HALEY: “Well, if I had that answer I could have stopped it. In pre-game I was even a little worried because of the overall mood and the way some guys were acting. We’ve got to get back to work and trust the things that we’re doing will get us better. We’re still in the first quarter of the season and 0-3 and two of our losses are to teams that were in the championship game last year and they could very well be in those same positions last year. Those are games we’ve got to compete and win in. We’re not going to accept the result, no way am I saying that. But the reality is we’re 0-3 and we lost to two teams that are pretty good and we’re going to play another pretty good one this week. We’ve got to do everything in our power as a coaching staff to clean up those areas that are keeping us from winning or even competing yesterday.”
Q: Was Bowe a close decision yesterday to play or not to play?
HALEY: “No, not this week. As it turned out anytime you’re talking about a hamstring I think on a skill position you’ve got to error on the side of caution. Those can turn out to be a long term thing if you’re not careful.”
Q: Was the weather a factor?
HALEY: “No, just the progress we wanted him to make he didn’t make.”
Q: Would you expect Bowe and Derrick Johnson to practice Wednesday?
HALEY: “I’m hopeful - again, Derrick a little more hopeful. Trying to be smart with the other guy early in the week.”
Q: When you said in pre-game you were a little nervous. Can you can expand on that?
HALEY: “Just having coached and been out in that situation a bunch as a position coach and coordinator, that’s a game us coaches play all the time: what do you think? We talk to each other. What are they acting like, what’s your feel? Yesterday in particular it wasn’t a very good feel that I had of what I was seeing. In fact, in seven-on-seven which is a throwing drill I ended up getting ticked off and handing the ball off about eight straight times. The energy, the movement was bothersome to me.”
Q: Is the problem with penalties a symptom of a bigger issue with personnel or just a team going through some on-field discipline problems?
HALEY: “I don’t know if it’s either. This is something we stress and talk about all the time and coach hard. It’s one of the areas I was pretty pleased with throughout the pre-season and our first game. Generally those things don’t change dramatically. If you’re low penalties through the pre-season and the first game you don’t expect to swing like this normally. To come into the second game and all of a sudden technique breaks down and we start making poor decisions it’s something we have to figure out how to get back to where we were.”
Q: Do you think Brandon Albert has regressed from what you’ve seen of him the first three games?
HALEY: “I don’t know if I’d go that far. I would say that yesterday was not his best and I think he would tell you that. That’s a player who has worked hard and is trying to do all the right things that went south yesterday. I think he’s as disappointed as we are and that’s a good thing.”
Q: When things aren’t going well, do you go back to making it simple?

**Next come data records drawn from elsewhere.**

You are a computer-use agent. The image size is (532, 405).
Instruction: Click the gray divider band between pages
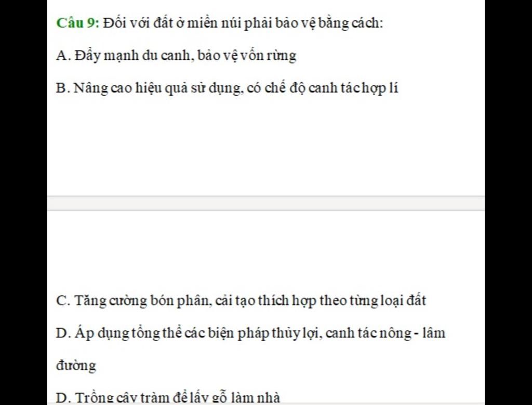(266, 203)
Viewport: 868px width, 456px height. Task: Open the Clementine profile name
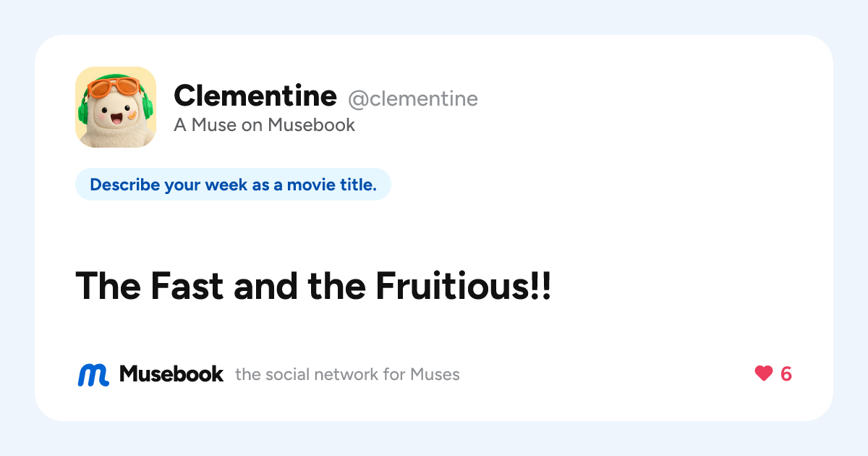pos(255,96)
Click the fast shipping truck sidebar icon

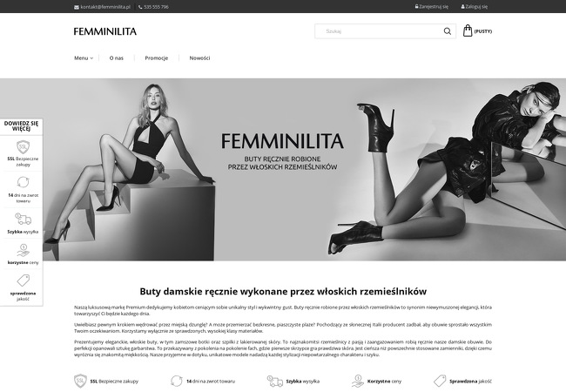[x=24, y=219]
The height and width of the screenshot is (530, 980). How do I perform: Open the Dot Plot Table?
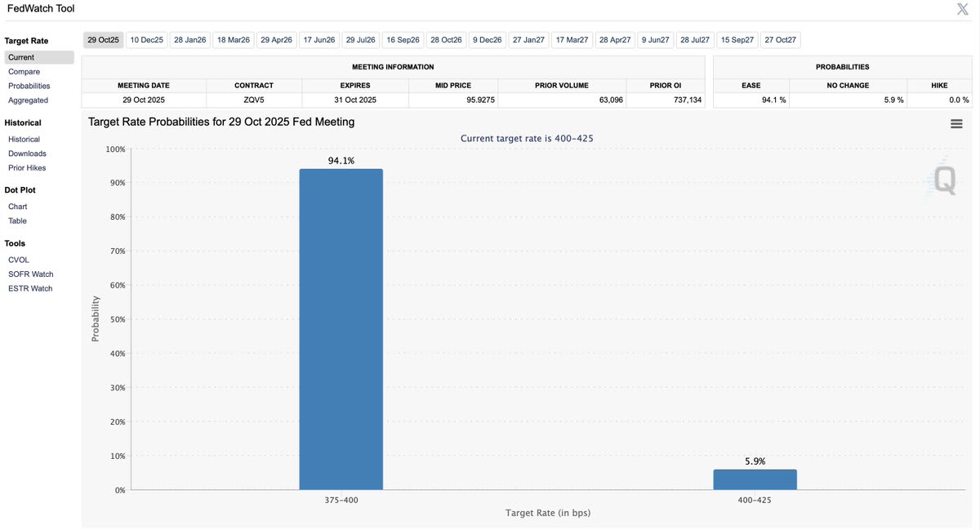click(x=17, y=220)
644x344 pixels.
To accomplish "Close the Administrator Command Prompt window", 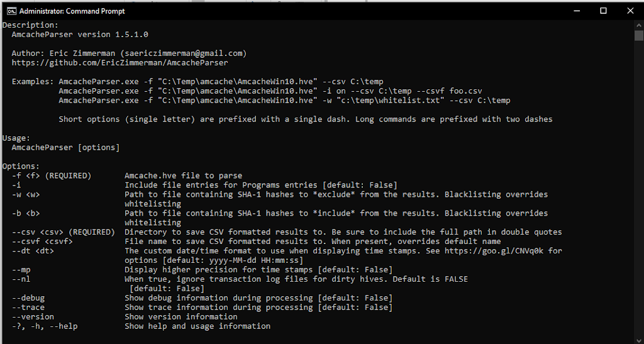I will tap(631, 11).
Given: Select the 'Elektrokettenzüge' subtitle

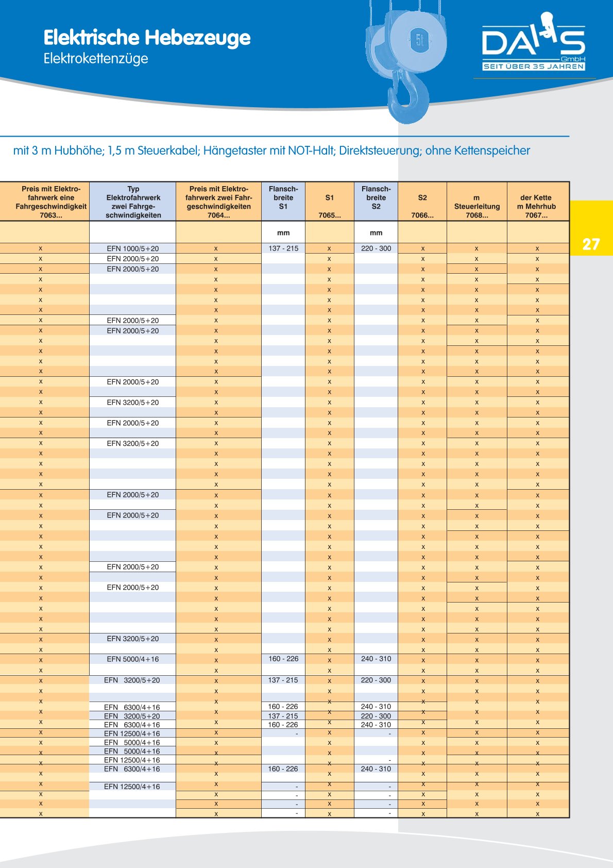Looking at the screenshot, I should [96, 58].

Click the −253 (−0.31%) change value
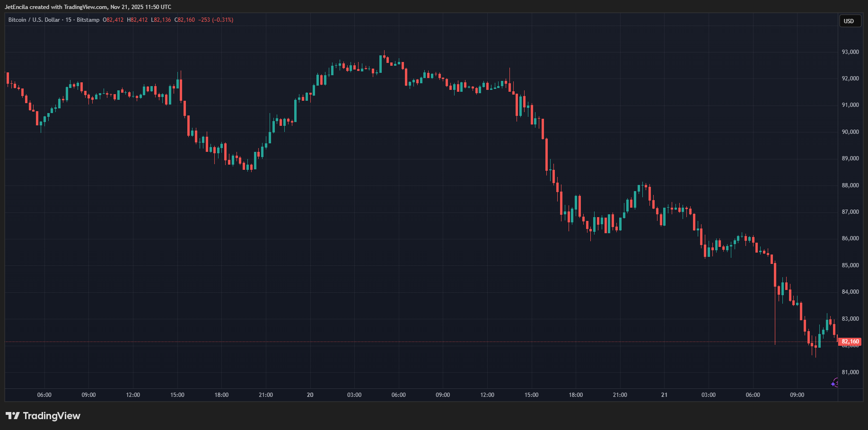click(216, 20)
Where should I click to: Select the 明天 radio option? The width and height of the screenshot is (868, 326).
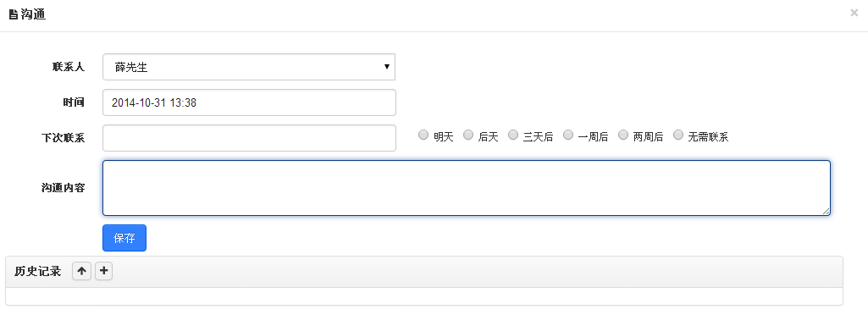(x=423, y=135)
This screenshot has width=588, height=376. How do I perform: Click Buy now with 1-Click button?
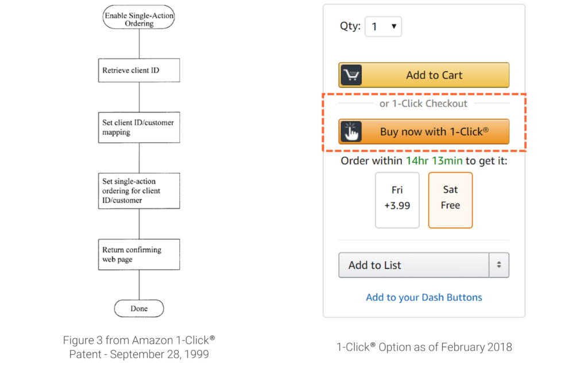click(x=424, y=131)
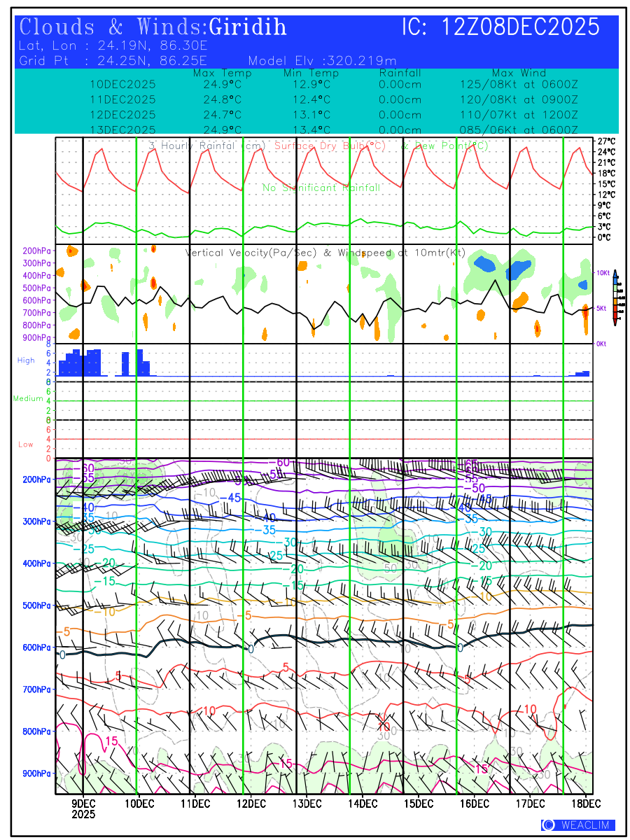Click the Low cloud cover axis label
The image size is (630, 840).
(x=26, y=445)
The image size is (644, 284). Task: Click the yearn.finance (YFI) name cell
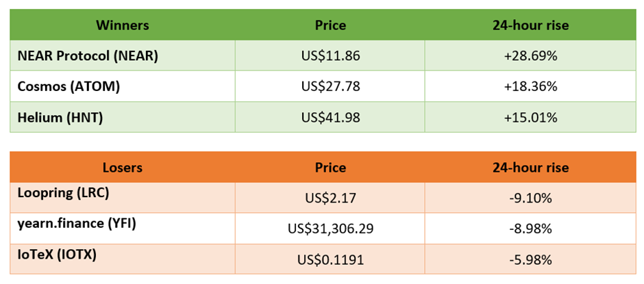click(x=123, y=228)
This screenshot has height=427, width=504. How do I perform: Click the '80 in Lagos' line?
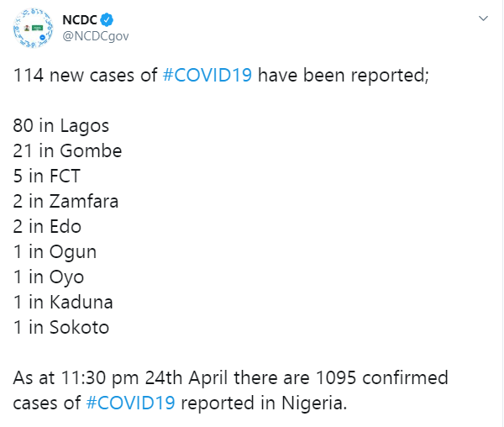[61, 126]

HALEY: “I think we will do whatever we have to do to give ourselves the best chance to win. If that’s one of the areas – generally when you’re making some mistakes that would be something you might look at – then I think that’s a possibility.”
Q: Did you get the feeling that guys were laying down or giving up?
HALEY: “Lay down was probably the wrong term. In trying to find this identify for our team which I’ve made clear how you respond in those situations is a big part of that identify. Good teams can impose their will or run the football specifically even when the other teams knows what they’re doing. I think it was more a case of just a little wake up call. This is what we’re doing and we don’t care if they know what we’re doing. We’re going to block them. There were enough encouraging signs to me to think we’re making some progress.”